But let's back up for a second. What does the Geitner plan do, why does Krugman think that it won't work?
Geitner's plan, basically, is to create investment groups with government backing to purchase toxic assets from distressed banks. The downside risk of those investments will be guaranteed by the government, which means that buyers will have an incentive to overpay compared to current market prices. The idea is that this will get the toxic assets off of the banks' books at a price which will restore the banks to liquidity.
Krugman's critique of the plan is a little difficult to suss out. In his column this week, he wrote:
But the real problem with this plan is that it won’t work. Yes, troubled assets may be somewhat undervalued. But the fact is that financial executives literally bet their banks on the belief that there was no housing bubble, and the related belief that unprecedented levels of household debt were no problem. They lost that bet. And no amount of financial hocus-pocus — for that is what the Geithner plan amounts to — will change that fact. |Krugman|
On his blog, Krugman gives a more complete diagnosis:
Start with the question: how do banks fail? A bank, broadly defined, is any institution that borrows short and lends long. Like any leveraged investor, a bank can fail if it has made bad investments — if the value of its assets falls below the value of its liabilities, bye bye bank.
But banks can also fail even if they haven’t been bad investors: if, for some reason, many of those they’ve borrowed from (e.g., but not only, depositors) demand their money back at once, the bank can be forced to sell assets at fire sale prices, so that assets that would have been worth more than liabilities in normal conditions end up not being enough to cover the bank’s debts. And this opens up the possibility of a self-fulfilling panic: people may demand their money back, not because they think the bank has made bad investments, but simply because they think other people will demand their money back.
Bank runs can be contagious; partly that’s for psychological reasons, partly because banks tend to invest in similar assets, so one bank’s fire sale depresses another bank’s net worth.
So now we have a bank crisis. Is it the result of fundamentally bad investment, or is it because of a self-fulfilling panic?
If you think it’s just a panic, then the government can pull a magic trick: by stepping in to buy the assets banks are selling, it can make banks look solvent again, and end the run. Yippee! And sometimes that really does work.
But if you think that the banks really, really have made lousy investments, this won’t work at all; it will simply be a waste of taxpayer money. To keep the banks operating, you need to provide a real backstop — you need to guarantee their debts, and seize ownership of those banks that don’t have enough assets to cover their debts; that’s the Swedish solution, it’s what we eventually did with our own S&Ls. |Krugman|
One of Krugman's points is that the housing bubble really was a bubble and that this means that the banks investments in mortgage securities really were bad investments. And what this means is that government can't arrest the fall in the price of those securities merely by buying some of them. They can't, in other words, put a stop to the panic because there isn't a panic to put a stop to.

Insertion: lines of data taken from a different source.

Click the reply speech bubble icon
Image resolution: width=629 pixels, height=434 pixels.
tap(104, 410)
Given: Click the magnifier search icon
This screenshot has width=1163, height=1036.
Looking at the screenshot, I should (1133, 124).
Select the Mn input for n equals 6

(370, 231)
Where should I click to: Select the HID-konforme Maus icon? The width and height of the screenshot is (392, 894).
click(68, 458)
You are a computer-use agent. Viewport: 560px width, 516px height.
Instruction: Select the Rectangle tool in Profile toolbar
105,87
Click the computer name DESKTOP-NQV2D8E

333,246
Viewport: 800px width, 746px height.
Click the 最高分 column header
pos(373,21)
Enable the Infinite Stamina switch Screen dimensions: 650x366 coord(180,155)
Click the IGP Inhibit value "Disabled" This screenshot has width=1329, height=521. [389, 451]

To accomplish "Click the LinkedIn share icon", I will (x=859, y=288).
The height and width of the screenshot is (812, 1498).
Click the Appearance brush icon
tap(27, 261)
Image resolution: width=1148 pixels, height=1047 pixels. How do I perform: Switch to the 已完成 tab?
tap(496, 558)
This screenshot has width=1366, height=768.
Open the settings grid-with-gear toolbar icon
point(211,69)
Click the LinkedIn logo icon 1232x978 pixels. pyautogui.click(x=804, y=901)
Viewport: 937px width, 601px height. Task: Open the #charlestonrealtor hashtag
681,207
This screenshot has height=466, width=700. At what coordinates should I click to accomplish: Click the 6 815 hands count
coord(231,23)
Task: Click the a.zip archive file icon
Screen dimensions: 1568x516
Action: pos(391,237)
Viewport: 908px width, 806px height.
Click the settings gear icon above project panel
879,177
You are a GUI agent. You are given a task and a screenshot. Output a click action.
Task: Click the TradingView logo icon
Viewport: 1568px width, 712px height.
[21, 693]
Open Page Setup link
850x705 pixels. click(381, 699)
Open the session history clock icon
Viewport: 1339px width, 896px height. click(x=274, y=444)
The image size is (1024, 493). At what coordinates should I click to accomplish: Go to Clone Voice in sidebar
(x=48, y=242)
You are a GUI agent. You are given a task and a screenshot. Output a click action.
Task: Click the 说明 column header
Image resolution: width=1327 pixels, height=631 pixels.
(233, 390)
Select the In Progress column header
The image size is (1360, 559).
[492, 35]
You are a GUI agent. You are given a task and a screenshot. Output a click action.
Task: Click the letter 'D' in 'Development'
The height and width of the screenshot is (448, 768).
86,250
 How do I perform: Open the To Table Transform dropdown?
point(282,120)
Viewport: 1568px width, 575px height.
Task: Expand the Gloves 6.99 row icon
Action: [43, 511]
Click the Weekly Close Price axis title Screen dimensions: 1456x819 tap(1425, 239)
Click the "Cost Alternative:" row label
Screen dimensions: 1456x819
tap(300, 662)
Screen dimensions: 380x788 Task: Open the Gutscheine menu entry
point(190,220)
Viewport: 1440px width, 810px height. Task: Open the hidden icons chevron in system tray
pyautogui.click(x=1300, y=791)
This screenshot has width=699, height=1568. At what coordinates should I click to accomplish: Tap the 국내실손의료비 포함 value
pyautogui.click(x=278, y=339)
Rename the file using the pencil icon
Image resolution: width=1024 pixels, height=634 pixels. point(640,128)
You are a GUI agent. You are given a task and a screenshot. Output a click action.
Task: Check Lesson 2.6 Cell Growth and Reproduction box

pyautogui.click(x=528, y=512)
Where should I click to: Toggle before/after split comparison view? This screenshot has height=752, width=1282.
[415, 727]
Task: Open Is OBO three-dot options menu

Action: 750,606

It follows from this that the banks are, as things stand at the moment, insolvent. This is because the asset side of their balance sheets are heavily loaded with these mortgage securities, and those securities have very little value. The banks have managed to stumble along by pretending that the securities are worth more than they are, but nobody really believes that. If those assets were fairly valued, then the banks would obviously be insolvent and would fail.
As an aside, this is the context in which to understand the Congressional GOP's push to return to "mark to market" accounting rules. The idea is to change the laws to let the banks put mortgage securities on the balance sheet for the value they expect to sell them for in the future, rather than for the value that they could earn today. This would make the balance sheets look healthy, sure, but is ostrich accounting of the worst sort. Pretending that these securities are worth something would allow current managers to justify their bonuses, but it wouldn't solve the underlying problem.
Returning to Geitner's plan, the idea is to pull the troubled assets off the books. Why won't that work? This segment from last night's NewsHour may shed some light:
Krugman's argument, I think, is this. Banks, the troubled ones at any rate, have more bad assets on their books than the Geitner plan will purchase. If the plan is to work, it must do so by establishing a price floor for those assets which is sufficient to ensure solvency. But, given the incentives of the Geitner plan, the price paid for assets is likely to be higher than the market would otherwise bear. At the same time, the plan will give us information about what those assets are worth. But once we know what those assets are worth, then banks will be forced to honestly report their value on their balance sheets. The banks are currently reporting those assets as being worth something like sixty cents on the dollar, even though the market price is more likely to be something like thirty cents. But then bob's your uncle, because at those prices many banks will turn out to be insolvent.
Which brings us full circle to the seemingly unknown other parts of the plan. The total losses on mortgage securities in the U.S. is estimated to be something like $4 trillion. The Geitner plan will cover something like $1 trillion of those losses. The Fed's announcement of quantitative easing means that they'll buy up another trillion or so of mortgage paper. Some losses have already been addressed by capital infusions. But all of that still leaves something close to $2 trillion in losses for the banks to absorb. Can they do it? I guess we'll find out.
Adding: Yes, I know that I spelled Geithner's name wrong.